3 Experiment 2: Tongan 


It is well known that there exists a hierarchy that underlies the availability of NP 
movement in wh-questions and relative clauses cross-linguistically. For instance, 
Keenan and Comrie (1977, 1979) propose the Noun Phrase Accessibility Hierarchy 
in (3).4 


(3) Noun Phrase Accessibility Hierarchy (Keenan and Comrie 1977, 1979) 
Subject >> Direct Object >> Indirect Object >> Oblique >> Genitive 
(‘A >> B’ means A is syntactically more prominent than B.) 
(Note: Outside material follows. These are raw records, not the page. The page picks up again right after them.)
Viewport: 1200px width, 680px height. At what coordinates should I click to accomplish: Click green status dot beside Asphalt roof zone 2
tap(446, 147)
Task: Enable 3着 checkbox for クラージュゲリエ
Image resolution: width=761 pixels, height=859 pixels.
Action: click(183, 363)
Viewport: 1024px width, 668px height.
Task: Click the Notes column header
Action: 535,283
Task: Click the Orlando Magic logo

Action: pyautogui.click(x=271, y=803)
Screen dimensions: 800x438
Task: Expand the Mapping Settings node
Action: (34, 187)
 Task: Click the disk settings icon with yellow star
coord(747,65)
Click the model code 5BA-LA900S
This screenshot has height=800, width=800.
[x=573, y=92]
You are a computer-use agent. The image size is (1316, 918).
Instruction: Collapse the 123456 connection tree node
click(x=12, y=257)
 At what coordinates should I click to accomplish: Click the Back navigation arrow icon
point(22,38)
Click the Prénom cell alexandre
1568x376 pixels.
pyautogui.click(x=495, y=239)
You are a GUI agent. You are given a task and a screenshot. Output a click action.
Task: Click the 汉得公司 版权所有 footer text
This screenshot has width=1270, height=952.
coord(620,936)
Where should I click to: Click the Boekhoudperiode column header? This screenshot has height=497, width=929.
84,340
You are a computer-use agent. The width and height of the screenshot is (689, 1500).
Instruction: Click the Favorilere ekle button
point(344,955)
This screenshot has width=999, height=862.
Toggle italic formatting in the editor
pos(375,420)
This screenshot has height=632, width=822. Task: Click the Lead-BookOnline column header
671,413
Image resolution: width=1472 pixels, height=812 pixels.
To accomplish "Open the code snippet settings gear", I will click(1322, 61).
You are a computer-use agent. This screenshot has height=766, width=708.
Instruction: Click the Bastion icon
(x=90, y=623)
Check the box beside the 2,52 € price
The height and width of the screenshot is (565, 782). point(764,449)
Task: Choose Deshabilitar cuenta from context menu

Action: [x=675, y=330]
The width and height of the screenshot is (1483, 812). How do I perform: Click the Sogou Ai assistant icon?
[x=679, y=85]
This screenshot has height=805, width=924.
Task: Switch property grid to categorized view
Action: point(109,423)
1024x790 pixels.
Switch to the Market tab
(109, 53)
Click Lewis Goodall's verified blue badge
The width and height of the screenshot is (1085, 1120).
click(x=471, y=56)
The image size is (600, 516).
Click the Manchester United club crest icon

This hierarchy states that if a language allows extraction of NPs of a particular 
type (say oblique, for example), then NPs that are higher in the hierarchy (subject, 
direct object, and indirect object) are also allowed to undergo extraction. This is 
because the higher an NP ranks in the hierarchy, the more prominent it is syntac- 
tically. Given that the Noun Phrase Accessibility Hierarchy has a direct bearing on 
sentence processing (Hawkins 1999), the subject preference in the acquisition of 
wh-questions receives a natural explanation: as the subject is ranked higher than 
the direct object in the hierarchy, the former is easier to process/comprehend than 
the latter. 


3 Consistent with the results of our Japanese experiment, Liu et al. (2020) report that children 
speaking Mandarin Chinese — another wh-in-situ language — have no difficulty in comprehending 
in-situ embedded (subject and object) wh-questions. Interestingly, they also report that the subject 
preference emerges among children at age 5-6 when they comprehend corresponding sluicing-like 
constructions. They argue that this is because sluicing-like constructions in Mandarin Chinese 
optionally require focus movement (followed by ellipsis), and it is only after a certain age that 
children can use such a grammatical option. In particular, focus movement triggers intervention 
effects in object sluicing-like constructions, and the observed subject preference results. 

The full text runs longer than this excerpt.